Quinoa Saponin Ameliorates Lipopolysaccharide-Induced Behavioral Disorders in Mice by Inhibiting Neuroinflammation, Modulating Gut Microbiota, and Counterbalancing Intestinal Inflammation

Triterpenoids derived from plants are a promising class of natural antidepressants. This research focused on the therapeutic potential of quinoa saponin (QS) in alleviating lipopolysaccharide (LPS)-induced anxiety and depressive-like behaviors in mice. The most abundant saponin fraction, QS–3, was isolated from QS extracts, and its major saponin components and chemical structure were elucidated. Six pentacyclic triterpene saponins and three tetracyclic triterpene saponins were identified in QS–3, with phytolaccagenin and oleanolic acid being the dominant sapogenins. In vivo studies demonstrated that QS significantly mitigated LPS-induced anxiety and depressive-like behaviors in mice, enhanced the levels of neurotrophic proteins, key synaptic proteins, and neurotransmitters, and restored synaptic function and neuronal damage. Furthermore, QS inhibited neuroinflammation by curtailing the activity of the TLR4/MyD88/NF-κB pathway and modulating microglial phenotypes.
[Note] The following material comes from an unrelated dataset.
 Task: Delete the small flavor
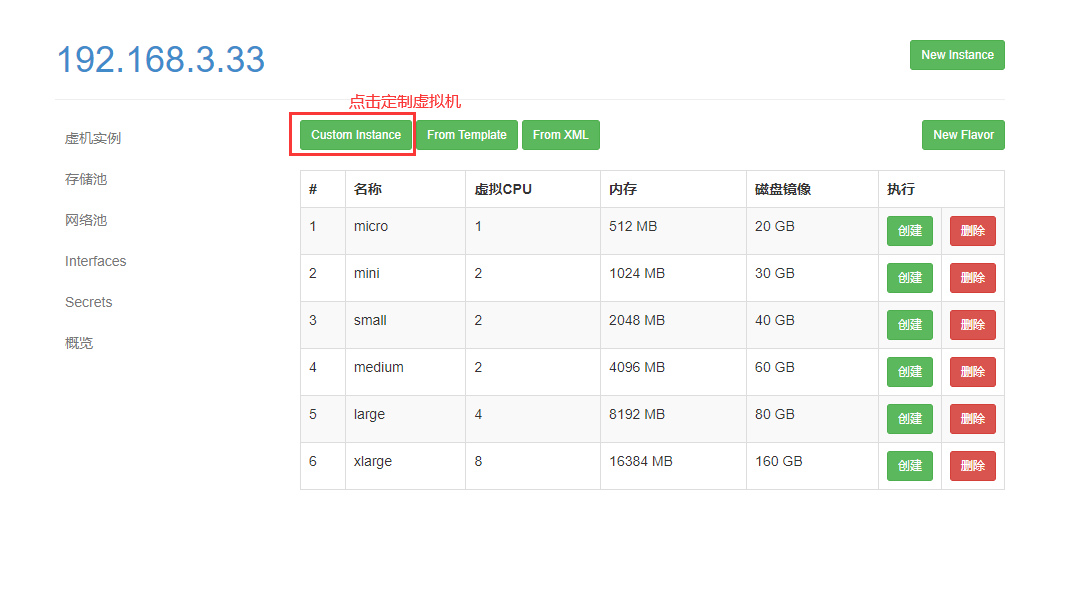972,325
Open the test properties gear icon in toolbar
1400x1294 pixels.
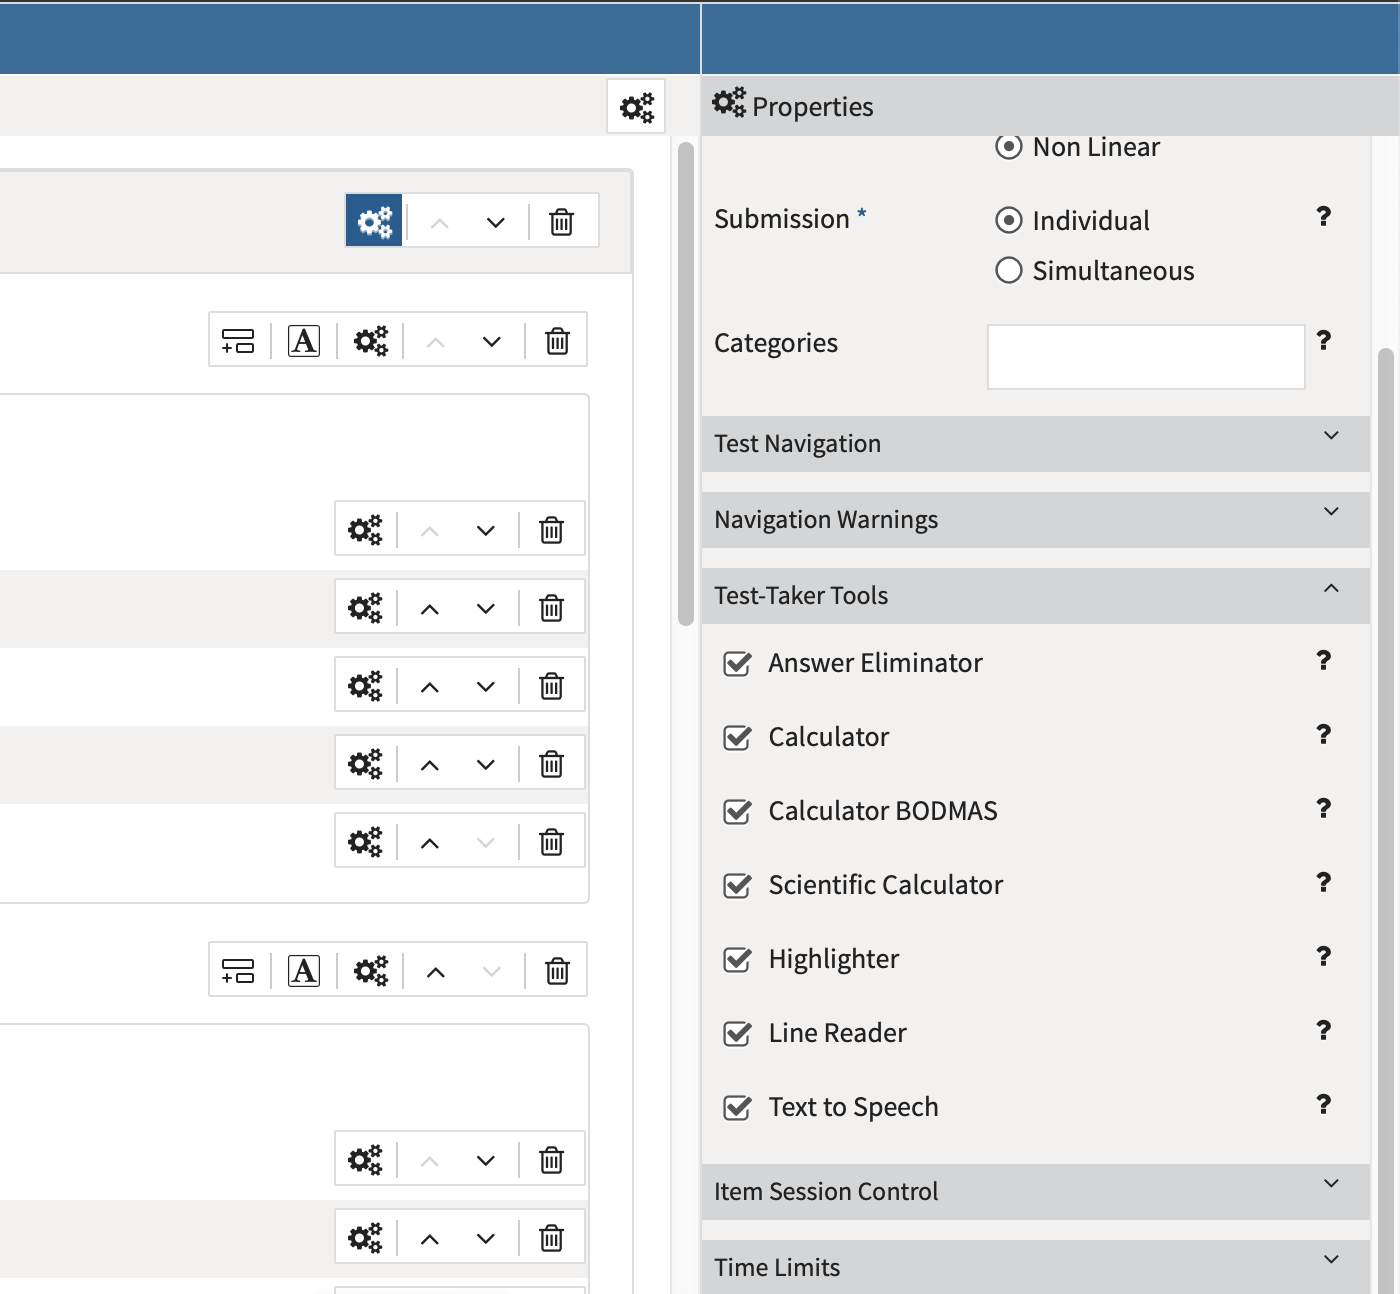(637, 106)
Notably, QS also ameliorated colonic inflammation by promoting gut microbiota homeostasis and increasing short-chain fatty acids (SCFAs) production, which contributed to the improvement of anxiety and depressive behaviors in mice. Our findings suggest that QS holds potential as a natural dietary supplement for the treatment and prevention of anxiety and depression, possibly through its modulation of gut-brain axis dynamics and suppression of the activation of the TLR4/MyD88/NF-κB pathway.